BargainValueHunter Posted November 20, 2012 Share Posted November 20, 2012 After doing some reading over the weekend, I initiated a position in BBY today (just for the catalyst). If they sell the European and Asian assets with 1-1.25 bn proceed, at $20.5 (base case) with 30% equity (including Schulze equity), the purchase is doable at ~4x Debt/EBITDAR. Also, they will lose the dividend. There's enough kinks to make it work and I don't think he comes in at 24-26. If you do 30% premium of the last 30 days avg you get to ~21. I think he lowballs at 19.5, then comes in at 20.5-21. Thanks for bringing bby up again. I also added to AAP today, it's an interesting story, I'm thinking somewhere between 90-100, there is a lot a private equity buyer can do...1. company has two headquarters, 2. private label penetration is in the mid 20% whereas for AZO it's around 50%, 3. AP/Inventory ratio still lags, 4. There is no reason for this company to have $500MM cash, it's about $450MM too much. 5. Opportunity to do a lot of sale leasebacks. Perhaps he comes in with a $5 billion offer now? http://www.bloomberg.com/news/2012-11-16/schulze-said-to-still-be-exploring-buyout-offer-for-best-buy-1-.html Best Buy Co. (BBY) founder Richard Schulze is still exploring a buyout offer for the retailer and is likely to seek a 30-day extension to conduct due diligence, according to two people with knowledge of the matter. Potential private-equity investors have become more concerned about participating in a deal as Best Buy’s stock price drops, said the people, who asked not to be identified because the matter is private. Best Buy’s board may be more likely to back an offer from Schulze after recent earnings reports, another person said. Best Buy tumbled to its lowest price in a decade today after a Citigroup Inc. analyst said initiatives to turn around the company may not be enough to fend off online rivals. Schulze, Best Buy’s former chairman, offered to take the electronics retailer private at $24 to $26 a share in August. BBY can be had for a bit more than $4 billion now. And with that you get $50 BILLION in sales?!?! Wow! Link to comment Share on other sites More sharing options...
LC Posted November 21, 2012 Share Posted November 21, 2012 By the way, Schulze or someone else needs to come in, because these guys are following the Lampert Kmart/Sears strategy at the moment...drip, drip, drip away shareholder value. This "Renew Blue" shit drives me crazy! You need to shut 15-20% of the stores down now! Sublease, sell or whatever you have to do. You need to cut G&A by $400M a quarter...simple! Painful, yes...but it has to be done. You can always reopen more stores as housing and consumer consumption increases, but there is a fundamental shift in the way people buy certain non-perishable goods now. Combine that with very defined consumption by a still wary consumer, and you have a business that needs to reexamine its complete footprint. Cheers! Great analysis, my mind was thinking of the quote that being a good businessman makes you a better investor and vice versa. Link to comment Share on other sites More sharing options...

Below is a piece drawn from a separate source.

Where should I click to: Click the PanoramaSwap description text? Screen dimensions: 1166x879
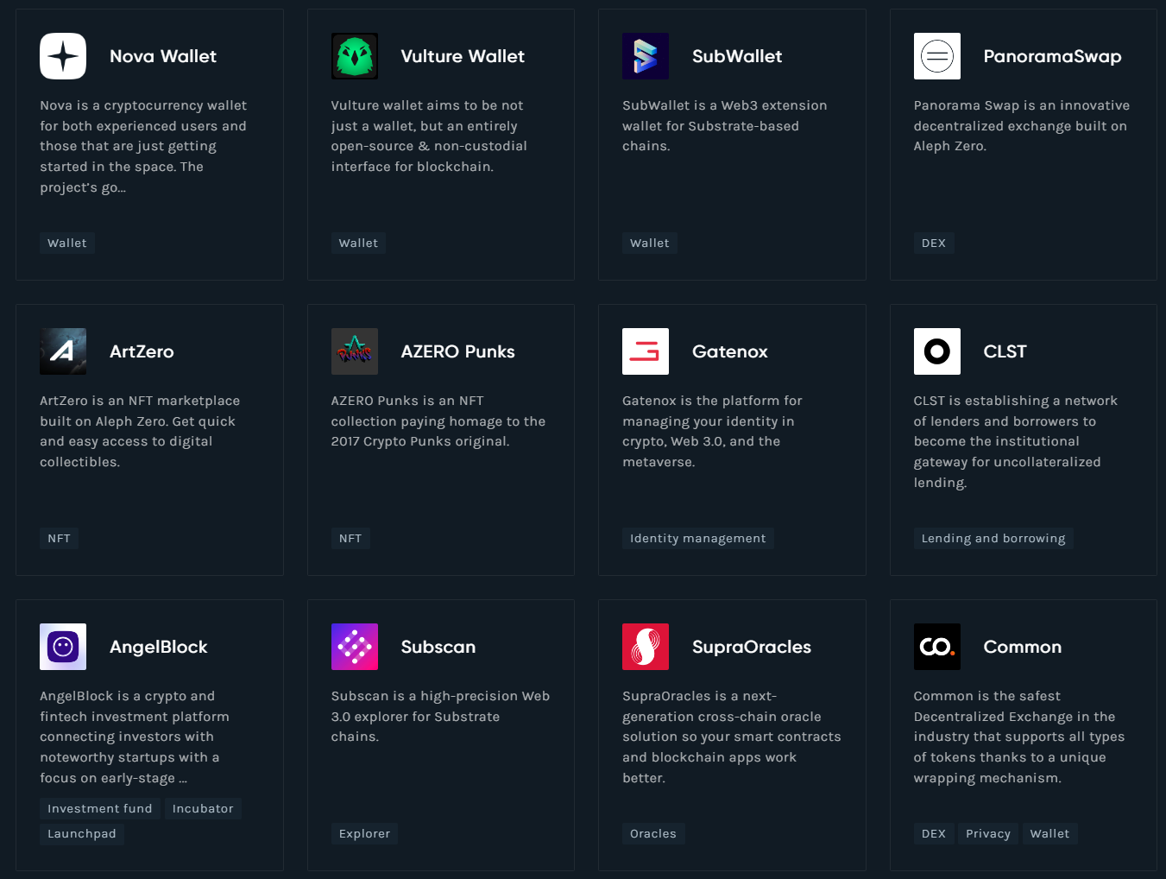1021,126
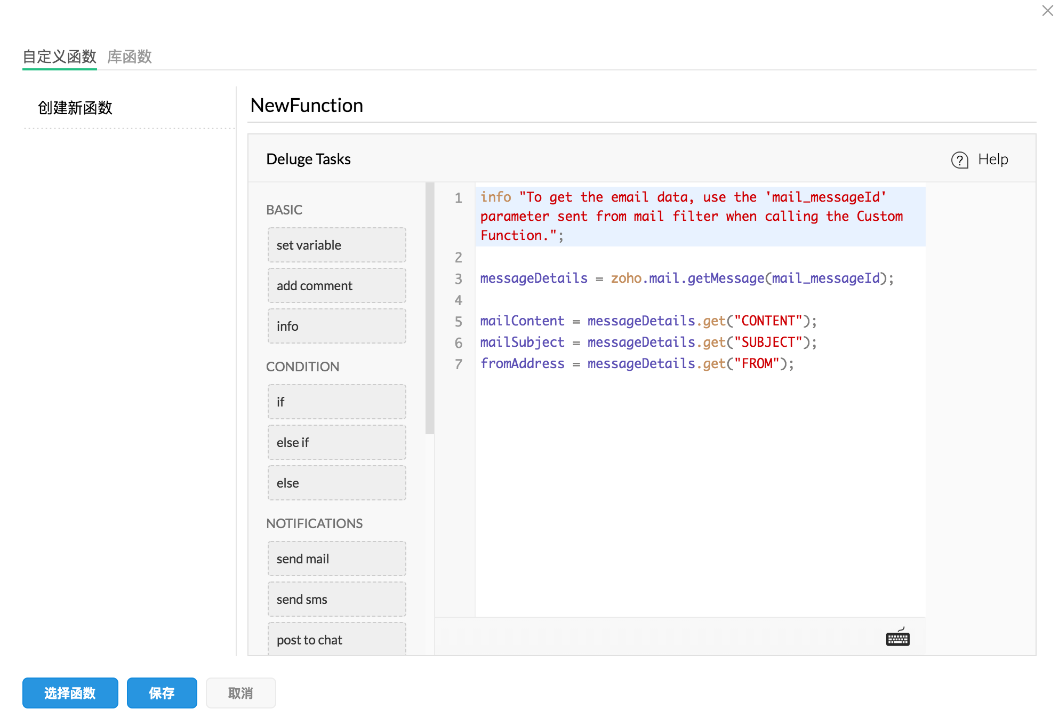Select the send sms notification block
Viewport: 1059px width, 717px height.
pos(336,599)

premfan Posted November 21, 2012 Share Posted November 21, 2012 + 1 Link to comment Share on other sites More sharing options...
VAL9000 Posted November 21, 2012 Share Posted November 21, 2012 My thought was that BBY should shut down half their stores (going to 1-2 stores per metro area), and then convert to a Amazon.com meets Best Buy hybrid. That is, use less floor space for retailing, use more floor space for warehousing, and emphasize same-day/next-day delivery from each of these mini warehouses. Selling would move to a primarily online experience with in-store capabilities for those gotta-have-it-now items. In addition, if BBY focused on the rapid delivery model, they could sell more value-add services like in-home setup and installation. Link to comment Share on other sites More sharing options...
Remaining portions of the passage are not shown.